Rationale: logs are crucial since they contain real facts to be analyzed and compared against issue description. Approach to use support bundle provides huge cumulative effect for customer support allowing component teams to improve logging if something interesting is missing.

Basic analysis

Check pcs status command output

Since all software components are executed and controlled by pacemaker HA system any failures have a good chance to be noticed and registered by pacemaker.
Search for `Failed Resource Actions:' and 'Failed Fencing Actions:'
Resources listed in those sections can be searched (use grep) in system logs (journalctl) to find what actually happened with resource.
Resource can be represented by systemd unit. To find out systemd unit name use following command:

pcs resource show <resource-name>

Knowing systemd unit name following actions can be done:

  • journalctl -u <unit-name> - show subset of system logs related to specified unit
  • journalctl -x <unit-name> - show system logs for unit complemented by systemd context information. If errors are found there - respective component can be considered for assignment.
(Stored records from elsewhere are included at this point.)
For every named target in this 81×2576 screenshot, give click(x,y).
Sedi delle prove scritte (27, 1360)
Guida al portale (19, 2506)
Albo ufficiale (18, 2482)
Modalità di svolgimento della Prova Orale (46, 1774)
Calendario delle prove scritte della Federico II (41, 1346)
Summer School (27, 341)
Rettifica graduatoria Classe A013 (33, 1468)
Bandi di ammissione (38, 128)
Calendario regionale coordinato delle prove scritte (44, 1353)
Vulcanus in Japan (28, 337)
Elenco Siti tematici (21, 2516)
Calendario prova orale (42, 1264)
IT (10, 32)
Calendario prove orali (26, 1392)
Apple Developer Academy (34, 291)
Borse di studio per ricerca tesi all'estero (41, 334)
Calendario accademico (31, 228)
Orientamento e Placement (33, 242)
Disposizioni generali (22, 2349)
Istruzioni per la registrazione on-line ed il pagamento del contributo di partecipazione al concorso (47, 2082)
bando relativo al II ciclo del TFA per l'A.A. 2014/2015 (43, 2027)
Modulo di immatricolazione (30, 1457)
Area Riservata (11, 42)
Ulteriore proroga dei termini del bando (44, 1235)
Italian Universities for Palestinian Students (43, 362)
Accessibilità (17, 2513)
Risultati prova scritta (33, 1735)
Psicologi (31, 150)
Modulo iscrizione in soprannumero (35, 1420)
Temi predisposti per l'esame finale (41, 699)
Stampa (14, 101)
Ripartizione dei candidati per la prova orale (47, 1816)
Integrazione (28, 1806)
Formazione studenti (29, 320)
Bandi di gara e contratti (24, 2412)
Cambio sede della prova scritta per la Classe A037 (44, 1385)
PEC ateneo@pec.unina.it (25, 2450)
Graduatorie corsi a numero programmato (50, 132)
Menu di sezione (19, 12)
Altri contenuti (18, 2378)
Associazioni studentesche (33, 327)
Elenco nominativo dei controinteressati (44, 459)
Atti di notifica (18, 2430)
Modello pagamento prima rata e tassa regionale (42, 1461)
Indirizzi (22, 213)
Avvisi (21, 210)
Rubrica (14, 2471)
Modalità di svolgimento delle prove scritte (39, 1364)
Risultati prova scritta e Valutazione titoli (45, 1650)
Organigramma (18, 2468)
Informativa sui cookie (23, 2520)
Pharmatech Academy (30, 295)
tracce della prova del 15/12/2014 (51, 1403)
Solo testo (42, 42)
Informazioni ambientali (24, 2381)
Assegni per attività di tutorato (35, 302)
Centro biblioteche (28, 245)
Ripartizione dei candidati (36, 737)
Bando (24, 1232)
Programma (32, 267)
Validate deployment parameters

Applicable to situation when pcs status output is not OK right after deployment.
Example: Disabled stonith resources.

Sometimes issue can be caused by errors in deploy arguments. Deploy arguments is stored in *.sls files. Currently, following files are relevant:

/var/lib/cortx/provisioner/srvnode-{1,2}/shared/srv/pillar/groups/all/uu_cluster.sls
/var/lib/cortx/provisioner/srvnode-{1,2}/shared/srv/pillar/groups/all/uu_storage_enclosure.sls

Note: path or file name can change during product development, so generic advice is to use locate tool from mlocate package to search for cluster.sls and storage_enclosure.sls files.
Example:

yum install -y mlocate
updatedb
locate cluster.sls

Grep cotrx-ha and cortx-prvsnr source code to find who is responsible for resource creation.

Repos:

  • cortx-ha: git@github.com:Seagate/cortx-prvsnr.git
  • cortx-prvsnr: git@github.com:Seagate/cortx-ha.git Command example:
cd <repo-name>
grep -R <resource-name> ./

Search for *.sls files in case of Provisioner repo and for bash scripts in case of Cortx-HA repo. This trick can help to understand which component creates resource in case of failures during deployment and/or update.
However, in time of doubt just assign to EES-HA due to Pacemaker expertise.